Have I mentioned I hate the idea that Lorna has a little machine in her head that "mimics" her powers.

She isn't a mutant, she has a machine in her head.

Will.S
01-19-2007, 12:58 PM
Have I mentioned I hate the idea that Lorna has a little machine in her head that "mimics" her powers.

She isn't a mutant, she has a machine in her head.
Still, it has storytelling potential. Brubaker adressed it in a cool way when the X-Men's threat levels were being formulated by the robots. It could be celestial tech as well.

DDM
01-19-2007, 01:20 PM
House of M is a poorly thought story given Bendis lacks a comprehensive understanding of the Scarlet Witch's powers: Wanda Maximoff alters probability, but not reality itself. In other words, the Scarlet Witch can use her hex spheres to make a healthy tree fall down or even catch fire, but she cannot transform the tree into a lambrogini.

House of M suffers from horrible pacing which leads back to the idea itself being the root of the problem; decompression & Bendis plot devices--Doctor Strange, Scarlet Witch, & Layla Miller--just add insult to injury.

House of M is a perfect example how not to do a crossover. At best, House of M is a 48 page story decompressed into a 8 issues.

House of M is a lemon when trying to make lemonade from the disaster gives the reader a load of crap in a bottle. At best, House of M is fertilizer.

XPac
01-19-2007, 01:43 PM
House of M is a poorly thought story given Bendis lacks a comprehensive understanding of the Scarlet Witch's powers: Wanda Maximoff alters probability, but not reality itself. In other words, the Scarlet Witch can use her hex spheres to make a healthy tree fall down or even catch fire, but she cannot transform the tree into a lambrogini.



It's been a while since I read it... but didn't Byrne establish that Scarlet Witch could effect reality or time or something like that during his run on West Coast Avengers? I recall it was some kind of storyline involving Immortus.

I thought Bendis whole story came off somewhat reminiscent of that.

Arsenal7
01-19-2007, 01:57 PM
My views remain unchanged- Bendis should not be permitted to write the Avengers or large cross-overs. He just seems to lack an understanding of about half the team.

I did not mind Wolvie getting his memories though, just to get him onto something else.

DDM
01-19-2007, 04:51 PM
It's been a while since I read it... but didn't Byrne establish that Scarlet Witch could effect reality or time or something like that during his run on West Coast Avengers? I recall it was some kind of storyline involving Immortus.

I thought Bendis whole story came off somewhat reminiscent of that.

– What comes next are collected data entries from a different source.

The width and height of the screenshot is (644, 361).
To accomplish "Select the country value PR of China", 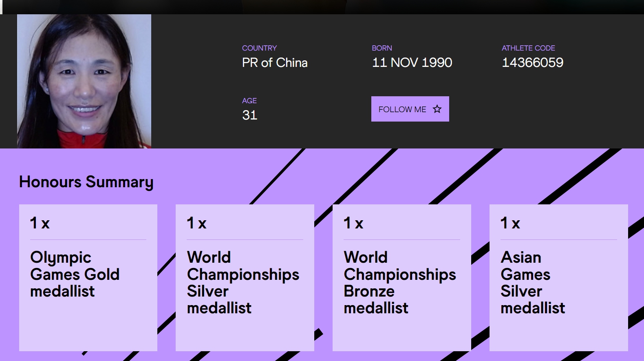I will coord(275,63).
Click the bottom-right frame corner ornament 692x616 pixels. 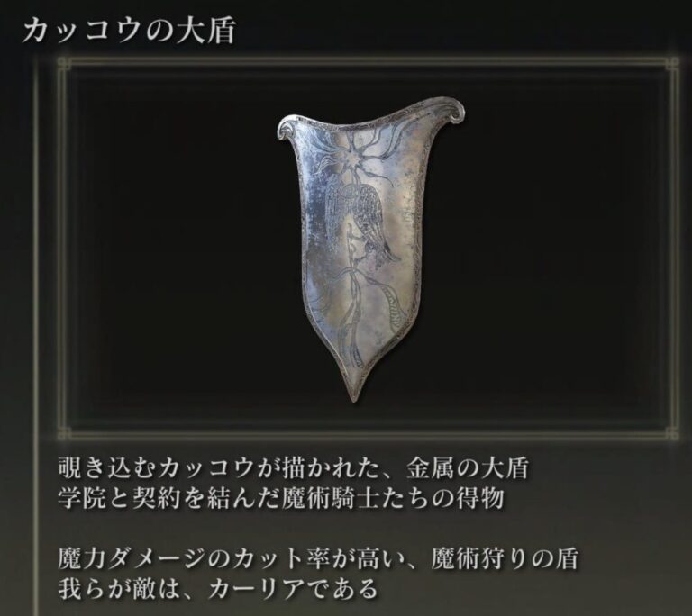click(672, 432)
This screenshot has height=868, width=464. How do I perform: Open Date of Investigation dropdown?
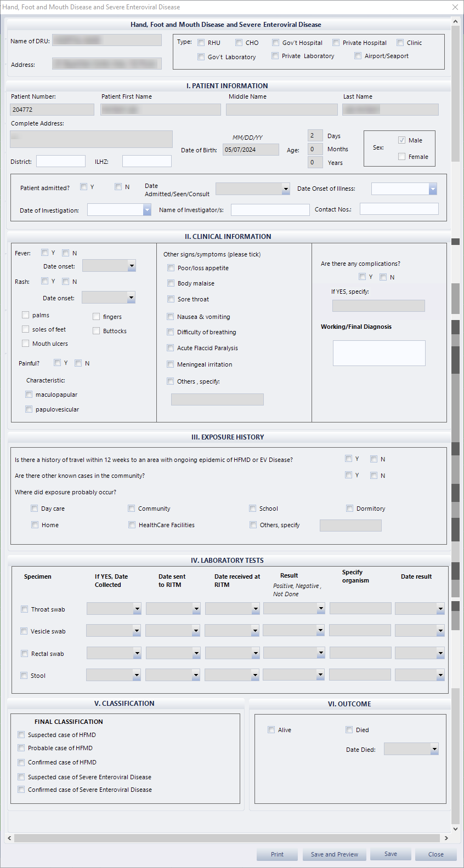pos(147,210)

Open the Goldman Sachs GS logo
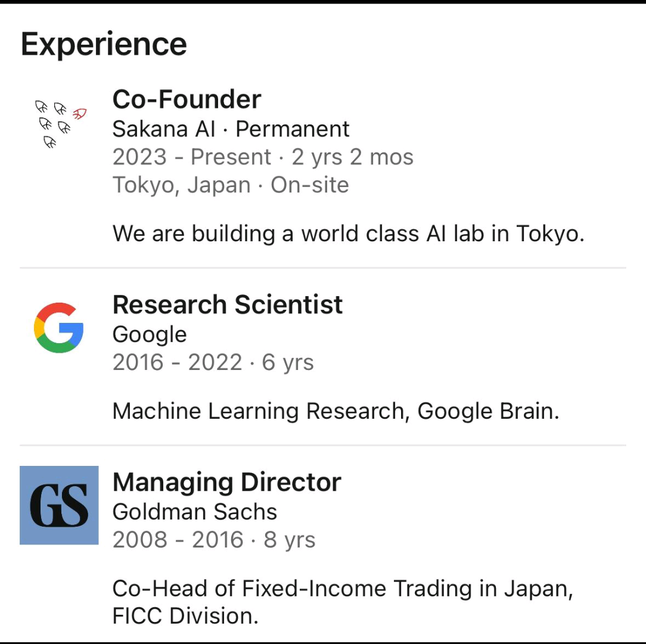[x=59, y=505]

The Scarlet Witch literally changed Hawkeye's arrow to have a flaw when the same arrow did not have the flaw before Wanda's hex sphere. This still deals with altering probabilities; whereas, Bendis fundamentally changed Wanda's hex spheres to a reality warping mutant such as Proteus, Jamie Braddock, Sir James Jaspers, & the mutate, the Molecule Man.

niall mc cann
01-19-2007, 05:32 PM
Not much to say. I haven't read it since i bought it.

The whole premise was hokey; been done before a thousand times. the chief architect behind it all was obvious from the get-go, and that hurt it.

I don't rate it. it wasn't bad, just totally pedestrian. i'd seen it done before a thousand times. not worth the money or the effort of reading, to me.

And i say that as a bendis fan. I like his writing, generally, and i don't feel the book was badly written; it was just... boring to me.

i liked the house of M Hulk trade. I thought that was fun.

milhouse123321
01-19-2007, 05:53 PM
I enjoyed the Fantastic Four and Iron Man HOM minis

Alan2099
01-19-2007, 08:01 PM
Boring, too long, mischaracterized, and anti-climatic.

In short. It's Bendis.

Expletive Deleted
01-19-2007, 08:10 PM
I thought it was a moderate success in terms of worldbuilding and a moderate failure in terms of storytelling.

It wasn't great, but it wasn't worth the amount of vitriol that was tossed around.

Sean Whitmore
01-19-2007, 08:21 PM
I think all that can be said about this series has been said, and repeatedly.

It was 3-4 issues worth of good story spaced out over 8. It happens.


SEAN

Christopher O
01-19-2007, 08:31 PM
The Scarlet Witch literally changed Hawkeye's arrow to have a flaw when the same arrow did not have the flaw before Wanda's hex sphere. This still deals with altering probabilities; whereas, Bendis fundamentally changed Wanda's hex spheres to a reality warping mutant such as Proteus, Jamie Braddock, Sir James Jaspers, & the mutate, the Molecule Man.

He didn't fundamentally change anything. What exactly is altering probability if not nudging reality? All Bendis did was expand on Wanda's existing powers.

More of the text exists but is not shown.